Where it finally ended, months later, was that they promised all of us that we could use that fee for some future race whenever they happen again, and that yes, we could transfer our registrations to someone else. Given that, I made the decision to refund my teammates what they’d paid me. I don’t think I’m ever going to captain one of these again, but I was pretty sure I could sell it to someone who would. They have a tentative slate scheduled for early 2021 in the kinds of states where officials don’t care if people live or die. Maybe by the end of the year it’ll even be safe somewhere. Regardless, as it stands, I have a $2000+ investment that I am sitting on, waiting to sell when we get back to something like real life.

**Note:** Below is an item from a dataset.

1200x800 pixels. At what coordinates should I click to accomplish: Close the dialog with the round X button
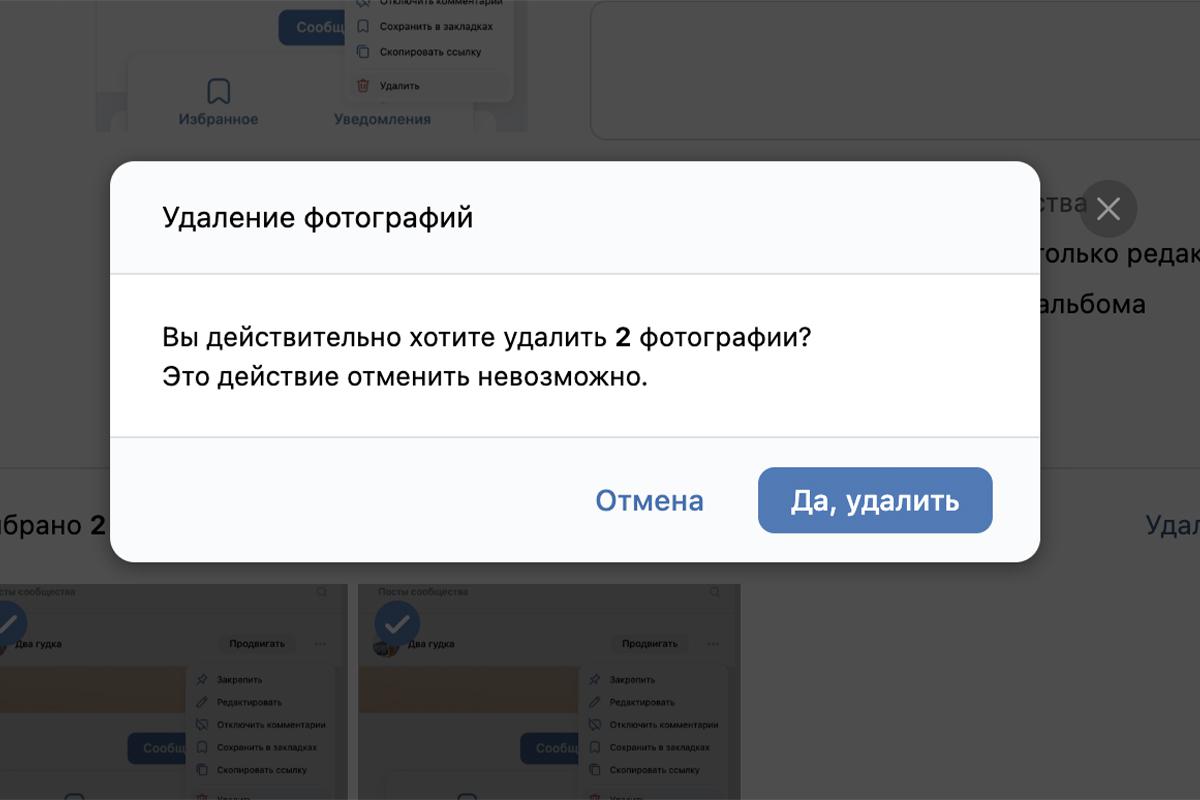click(x=1108, y=209)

So it was with this in mind that you may now understand why I reacted so viscerally to getting an unsolicited package from them, especially with a specific event attached. My thought was, “my god, they applied my fee to a race that’s coming up in 3 months and now I’m going to have to cut someone to get that undone, or sell this thing at an enormous loss.” That may seem like a towering leap of pessimism even by my standards, but believe me, it’s not. They never do the right thing first, in fact rarely do they at all. I messaged Lisa to let her know that I thought it was probably the pre-race info packet, and that if it was, my next message would be from prison.

Today the package arrived, and what to my wondering eyes did appear but a box of Emergen-C supplement packets and a really thoughtful letter addressed to captains about how hard this year has been for all of us, and especially those of us who run socially. I felt quite small indeed for my negative assumptions about what they’d done and how they were trying to steal my money again. It was a gift. Admittedly not a very tasty one, and one from which a placebo effect is probably the best I can hope for, rather than any meaningful immune system boost. Still. A gift. They tried. And maybe this means they haven’t forgotten me.

May the year ahead greet you with open roads on which to run, however you define “run,” and may ominous packages turn out to contain unexpected gifts.